··· WORKING DATA
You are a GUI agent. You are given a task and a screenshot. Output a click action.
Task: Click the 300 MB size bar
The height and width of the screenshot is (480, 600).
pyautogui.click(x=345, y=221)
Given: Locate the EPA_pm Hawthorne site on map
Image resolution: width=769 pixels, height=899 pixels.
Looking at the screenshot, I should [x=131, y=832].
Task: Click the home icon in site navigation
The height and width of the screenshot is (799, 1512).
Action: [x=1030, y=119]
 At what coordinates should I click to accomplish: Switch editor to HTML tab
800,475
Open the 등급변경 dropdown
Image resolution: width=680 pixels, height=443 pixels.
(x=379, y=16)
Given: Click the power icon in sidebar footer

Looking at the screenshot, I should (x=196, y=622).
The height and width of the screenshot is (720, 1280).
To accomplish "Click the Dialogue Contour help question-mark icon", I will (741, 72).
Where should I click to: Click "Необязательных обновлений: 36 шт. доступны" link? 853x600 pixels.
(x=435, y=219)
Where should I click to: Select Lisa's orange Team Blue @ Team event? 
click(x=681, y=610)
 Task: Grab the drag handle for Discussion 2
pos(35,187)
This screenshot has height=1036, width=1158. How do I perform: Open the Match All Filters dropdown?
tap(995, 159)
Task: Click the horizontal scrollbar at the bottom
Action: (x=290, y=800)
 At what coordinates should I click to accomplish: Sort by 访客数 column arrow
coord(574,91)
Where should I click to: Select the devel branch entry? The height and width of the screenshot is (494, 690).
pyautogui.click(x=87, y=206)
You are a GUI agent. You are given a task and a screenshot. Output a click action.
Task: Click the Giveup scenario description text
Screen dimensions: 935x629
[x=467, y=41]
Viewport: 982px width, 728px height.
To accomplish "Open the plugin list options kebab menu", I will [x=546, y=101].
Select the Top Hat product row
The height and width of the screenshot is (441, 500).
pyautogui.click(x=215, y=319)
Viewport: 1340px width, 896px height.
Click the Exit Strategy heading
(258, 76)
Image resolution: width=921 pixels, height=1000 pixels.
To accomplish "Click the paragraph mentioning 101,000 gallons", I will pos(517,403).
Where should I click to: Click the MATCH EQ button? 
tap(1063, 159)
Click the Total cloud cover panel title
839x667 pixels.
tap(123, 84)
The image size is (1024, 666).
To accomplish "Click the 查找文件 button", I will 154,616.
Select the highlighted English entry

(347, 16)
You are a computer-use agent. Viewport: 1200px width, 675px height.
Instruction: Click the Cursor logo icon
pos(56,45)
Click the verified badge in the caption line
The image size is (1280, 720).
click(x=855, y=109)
······
● TO DO
When "Viewport" shows up in a line of the material, report that line.

● RESULT BELOW
Viewport: 982px width, 728px height.
Viewport: 1340px width, 896px height.
You are a computer-use agent. Viewport: 1200px width, 675px height.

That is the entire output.